I’ve been reading Daniel Kahneman lately. Specifically his work with Amos Tversky on something called Prospect Theory, which won Kahneman the Nobel Prize in Economics in 2002.
Tversky had died by then – the Nobel isn’t awarded posthumously – but Kahneman has always said the work was equally theirs. They were an unusual pair: Kahneman the pessimist, Tversky the optimist. They spent years arguing in a room together, and what came out changed how we understand human decision-making.
I think it also explains why most sales pitches fail.
The Core Finding
Prospect Theory has a lot of components, but the one that hit me hardest is loss aversion.
The research shows that humans feel losses about 2 to 2.5 times more intensely than equivalent gains. Losing $100 hurts roughly 2.5 times more than gaining $100 feels good.
This isn’t a minor quirk. It’s fundamental to how the brain processes decisions. We’re wired – evolutionarily, neurologically – to avoid loss more than we’re wired to pursue gain.

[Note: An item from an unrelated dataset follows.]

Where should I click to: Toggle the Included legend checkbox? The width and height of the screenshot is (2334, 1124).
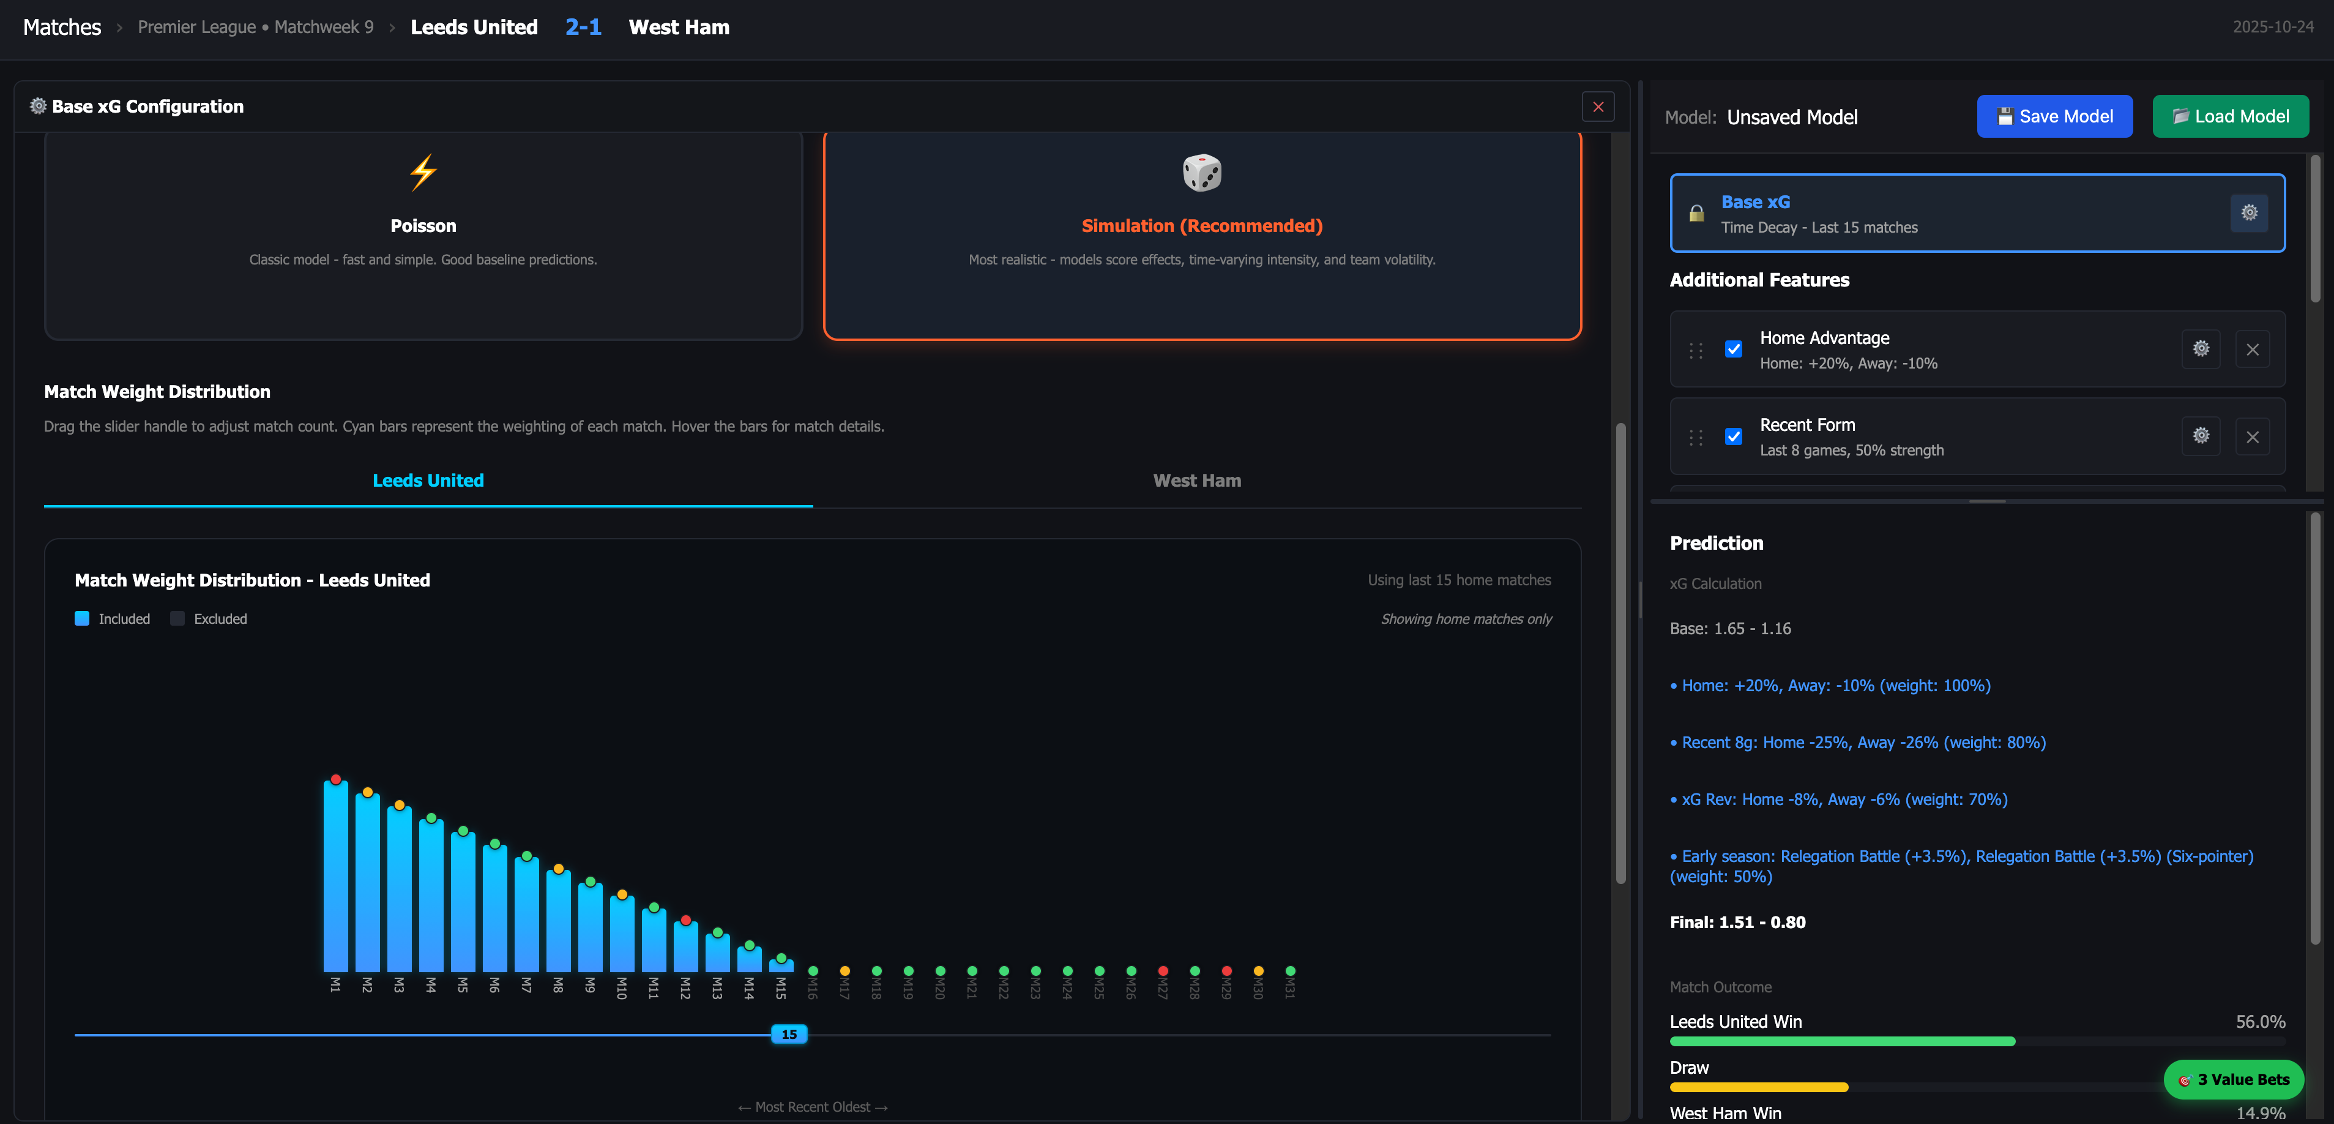coord(82,618)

Think about what this means for every ROI-focused sales pitch you’ve ever given.
The ROI Problem
Every sales methodology I’ve been trained on focuses on value. Benefits. Return on investment. “Here’s what you’ll gain if you buy our solution.”
We build elaborate ROI calculators. We show them charts projecting revenue increases. We paint pictures of a better future state.
And then the deal stalls. They agree it looks great. They say they’re interested. Then nothing happens.
Kahneman and Tversky explain why: the brain doesn’t process potential gains with urgency. Gains are nice. Gains are hypothetical. Gains can wait.
But losses are immediate. Losses are threatening. Losses demand action.
When you pitch ROI, you’re playing to the weaker motivator.
The Experiment That Proved It
One of Kahneman and Tversky’s classic experiments offered people a choice:
Option A: A guaranteed gain of $450.
Option B: A 50% chance of gaining $1,000 and a 50% chance of gaining nothing.
Most people chose Option A – the sure thing. Even though the expected value of Option B is higher ($500), people preferred certainty when gains were involved.
Then they flipped it:
Option A: A guaranteed loss of $450.
Option B: A 50% chance of losing $1,000 and a 50% chance of losing nothing.
Now most people chose Option B – the gamble. They’d rather risk a bigger loss than accept a certain one.
Same math. Completely opposite behavior. The only difference was the frame: gain versus loss.

What This Means for Selling
I’ve been thinking about this constantly.
If losses motivate 2.5x more than gains, then every conversation I have about benefits is operating at 40% power. I’m using the weak lever.
What if instead of asking “What would you gain by solving this?” I asked “What is this problem costing you right now?”
What if instead of building ROI models, I helped buyers calculate the cost of inaction?
Same math. Different frame. And according to Kahneman and Tversky, completely different psychological impact.
I tried this last week. Instead of walking through our value proposition, I asked the buyer to walk me through what their current problem was costing them – in dollars, in time, in risk, in stress.
The energy in the room was different. They leaned forward. They got specific. They did the math themselves.
It’s one data point. But it felt like something.
The Status Quo Connection
There’s another piece of Kahneman’s work that connects here: the status quo bias.
People prefer their current state to any proposed change, even when the current state is demonstrably worse. The devil you know.
This explains why so many deals die to “no decision.” It’s not that the buyer chose a competitor. They chose to do nothing. Inertia won.
But loss aversion might be the key to breaking the status quo. If you can make the cost of staying put feel more dangerous than the cost of changing – if you can frame inaction as a loss rather than change as a gain – maybe the math shifts.
Still working through this. But the research is compelling.

The Tragedy of Tversky
Amos Tversky died of melanoma in 1996, at 59. He knew he was dying and reportedly spent his final months choosing which projects to complete – another decision-making problem, this one with no good options.
Kahneman has said he thinks about Tversky every day. Their collaboration produced some of the most important research in modern psychology. It changed economics. It should change how we sell.
Most salespeople have never heard of them. We’re still out here pitching ROI like the brain responds to gain and loss the same way.
It doesn’t. The science is clear. And I think that’s something worth building on.